§ Task 1: Print, word for word, the stretch of the water essay from "No human being" through "pint of water.".

>> Start Article

No human being can survive without water for more than three days. Civilizations arose in riparian zones, where water could be drawn from rivers for personal use, and irrigation. Economies of trade developed along these waterways. Since the dawn of navigation, waterways remain the most cost-effective way to move large quantities of cargo. The total volume of ocean-going freight today is nearly triple that of 1990. Displacement tonnage for ships is based in part on the weight of water, with one American pound being equal to one pint of water.
Nautical tales form the core of travel-literature, from Homer’s Odyssey and Jason’s Argonauts, and Virgil’s Aeneid, to Coleridge, Melville and Conrad. Around the globe, sacred rivers such as the Ganges, Jordan, Mississippi, Danube, Nile, and Urubamba embody the eternal stream of being, life, and death.
Water plays a recurring role in Judeo-Christian scripture—from Noah’s flood, to the discovery of Moses, along the banks of the Nile, the waters of which he miraculously turns to blood. He later parts the Red Sea, and summons a stream from dry rock. Death comes to Moses, as he beholds the promised land across the River Jordan, near which Christ will be baptized twelve centuries later.
Riverine journeys gave storytellers a durable narrative trope—from Bodhidharma crossing the Yangzi on a reed, and Huckleberry Finn’s escape down the Mississippi, to Charles Marlow steaming up the Congo in Joseph Conrad’s Heart of Darkness. Thomas Cole’s Voyage of Life follows a man’s progress from infancy to dotage, as he glides along a river in an open boat. By the time Cole finished these four allegorical canvases in 1842, the Hudson River was abustle with maritime traffic. Day and night, paddlewheels churned the waters, spewing smoke and cinders as they pierced the air with boat-horns and steam-whistles. I was always curious why so many Hudson River School paintings depict locations in Italy, Lake George, Labrador, and South America, and how few there are of the river itself.

>> End Article

§ Task 2: Please turn the stretch of the entries from the line containing "The height and width of the screenshot is (290, 431)." through the end of the entries into a Markdown table with the columns Row and Line, numbering each line and skipping blank ones. Leave the pictures out.

>> Start Supplied material

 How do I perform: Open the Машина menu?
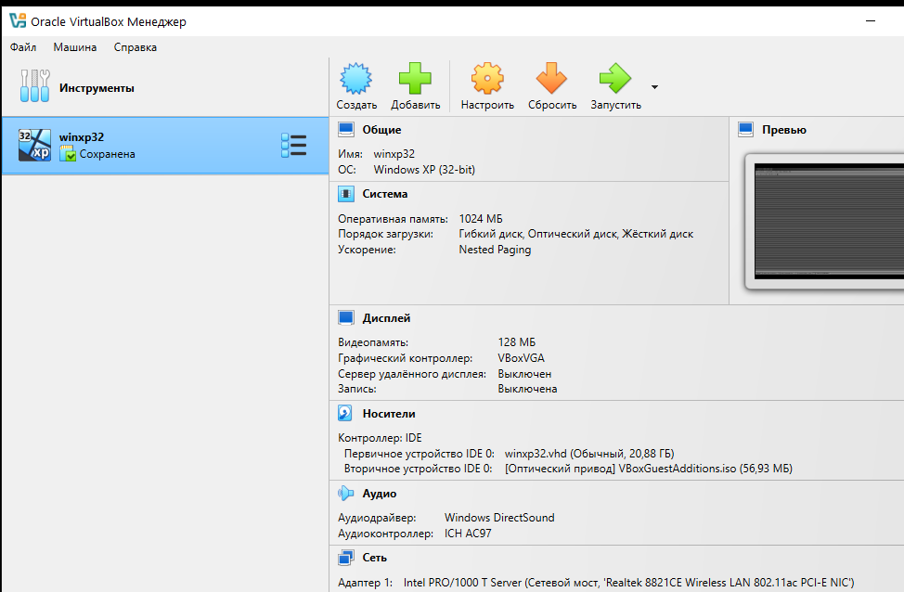[x=74, y=47]
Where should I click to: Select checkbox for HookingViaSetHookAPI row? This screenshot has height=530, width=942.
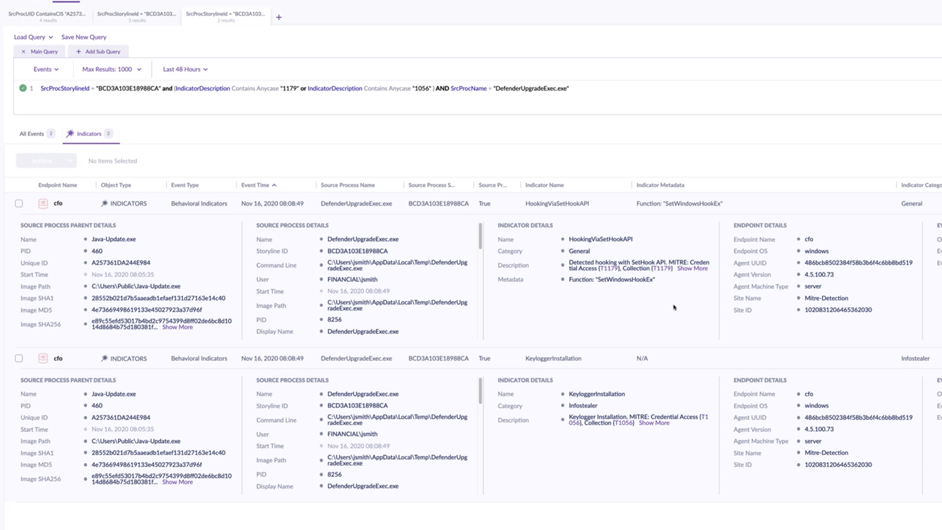tap(19, 203)
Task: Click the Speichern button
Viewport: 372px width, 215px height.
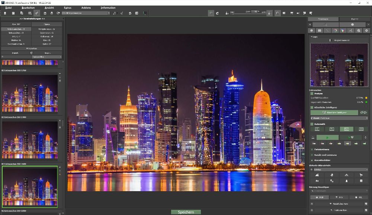Action: tap(186, 212)
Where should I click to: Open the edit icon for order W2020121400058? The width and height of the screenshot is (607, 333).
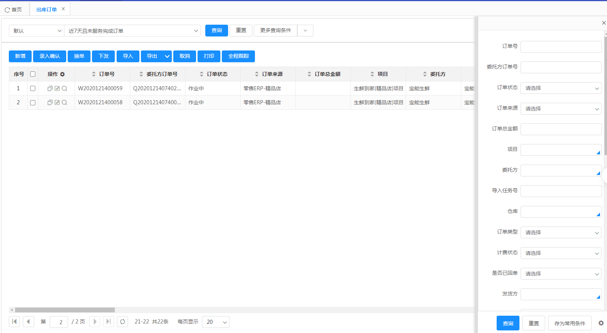[57, 102]
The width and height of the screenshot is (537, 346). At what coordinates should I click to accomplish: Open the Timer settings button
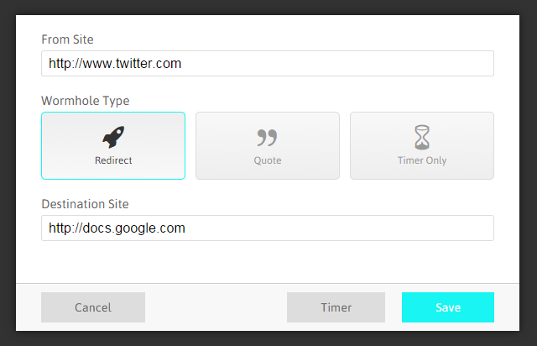coord(336,307)
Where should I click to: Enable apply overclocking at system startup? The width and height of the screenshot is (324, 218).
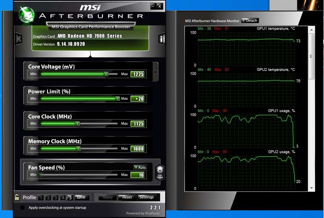23,208
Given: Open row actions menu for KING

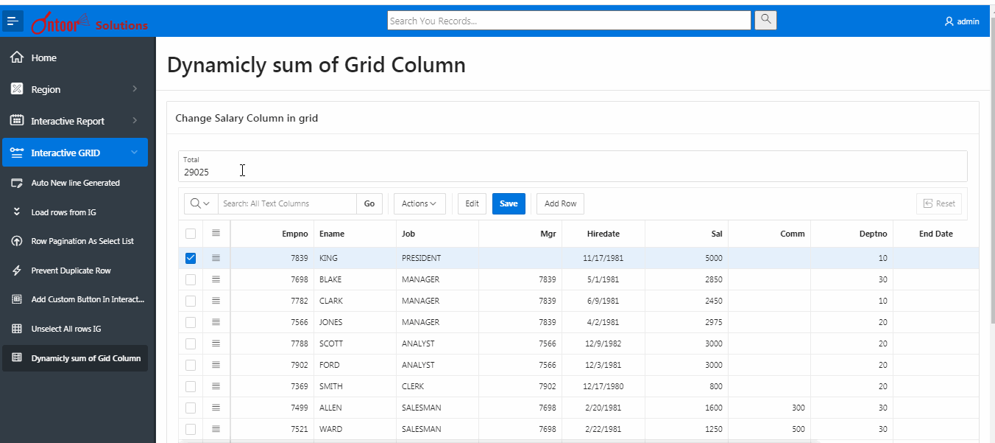Looking at the screenshot, I should (216, 258).
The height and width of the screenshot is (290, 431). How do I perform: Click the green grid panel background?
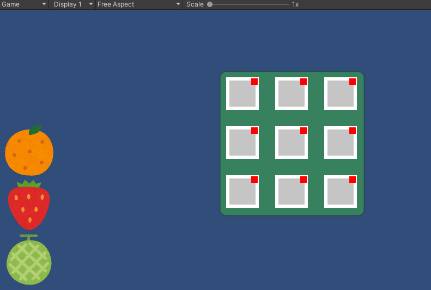(267, 118)
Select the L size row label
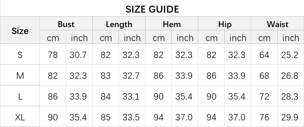The width and height of the screenshot is (304, 127). tap(20, 96)
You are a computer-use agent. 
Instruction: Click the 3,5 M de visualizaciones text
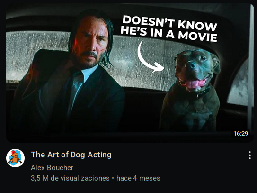click(x=70, y=178)
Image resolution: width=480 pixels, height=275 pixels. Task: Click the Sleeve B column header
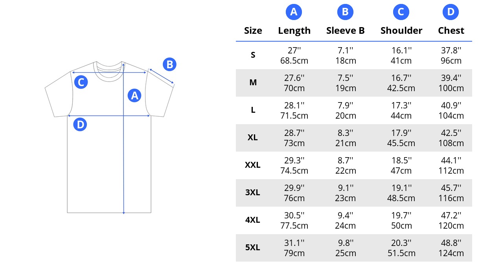click(346, 31)
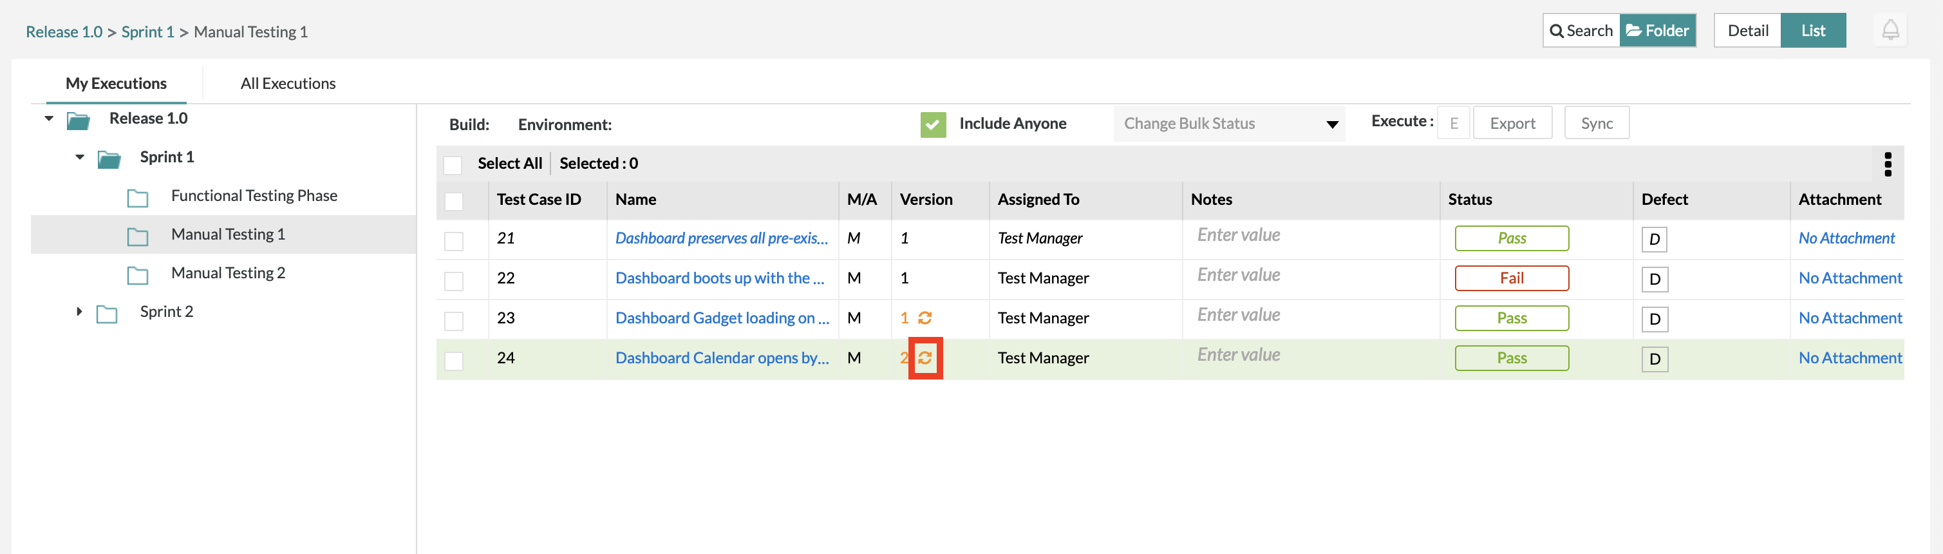The height and width of the screenshot is (554, 1943).
Task: Switch to the Detail view
Action: (1747, 31)
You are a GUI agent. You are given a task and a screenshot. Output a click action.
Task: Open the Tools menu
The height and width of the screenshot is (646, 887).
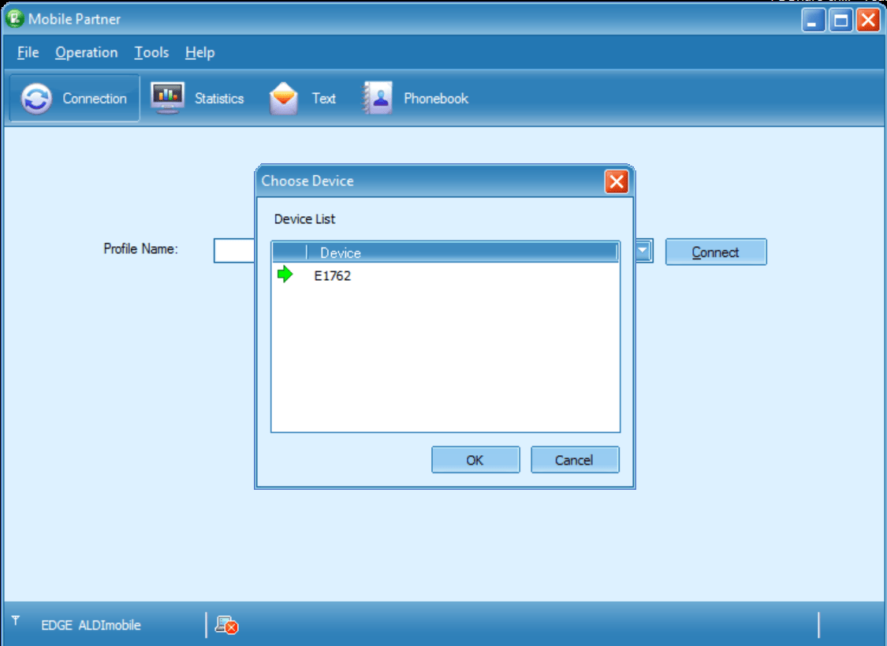(x=151, y=53)
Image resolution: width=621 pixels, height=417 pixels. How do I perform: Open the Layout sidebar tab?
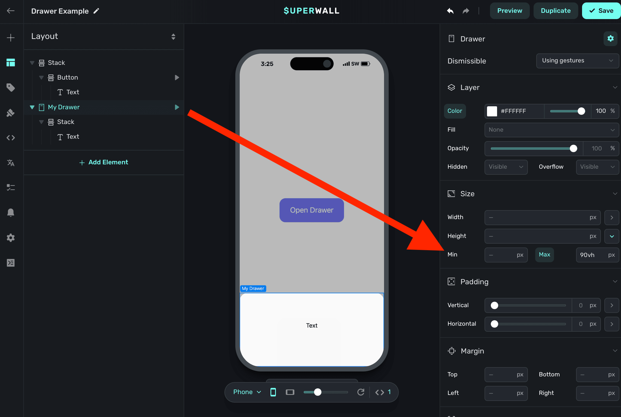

>> End Supplied material

§ Written answer 1:
No human being can survive without water for more than three days. Civilizations arose in riparian zones, where water could be drawn from rivers for personal use, and irrigation. Economies of trade developed along these waterways. Since the dawn of navigation, waterways remain the most cost-effective way to move large quantities of cargo. The total volume of ocean-going freight today is nearly triple that of 1990. Displacement tonnage for ships is based in part on the weight of water, with one American pound being equal to one pint of water.

§ Written answer 2:
| Row | Line |
|---|---|
| 1 | The height and width of the screenshot is (290, 431). How do I perform: Click the green grid panel background? |
| 2 | (267, 118) |
| 3 | Select the L size row label |
| 4 | The width and height of the screenshot is (304, 127). tap(20, 96) |
| 5 | You are a computer-use agent.  |
| 6 | Instruction: Click the 3,5 M de visualizaciones text |
| 7 | click(x=70, y=178) |
| 8 | Image resolution: width=480 pixels, height=275 pixels. Task: Click the Sleeve B column header |
| 9 | click(346, 31) |
| 10 | The height and width of the screenshot is (554, 1943). |
| 11 | Task: Switch to the Detail view |
| 12 | Action: (1747, 31) |
| 13 | You are a GUI agent. You are given a task and a screenshot. Output a click action. |
| 14 | Task: Open the Tools menu |
| 15 | The height and width of the screenshot is (646, 887). |
| 16 | (x=151, y=53) |
| 17 | Image resolution: width=621 pixels, height=417 pixels. How do I perform: Open the Layout sidebar tab? |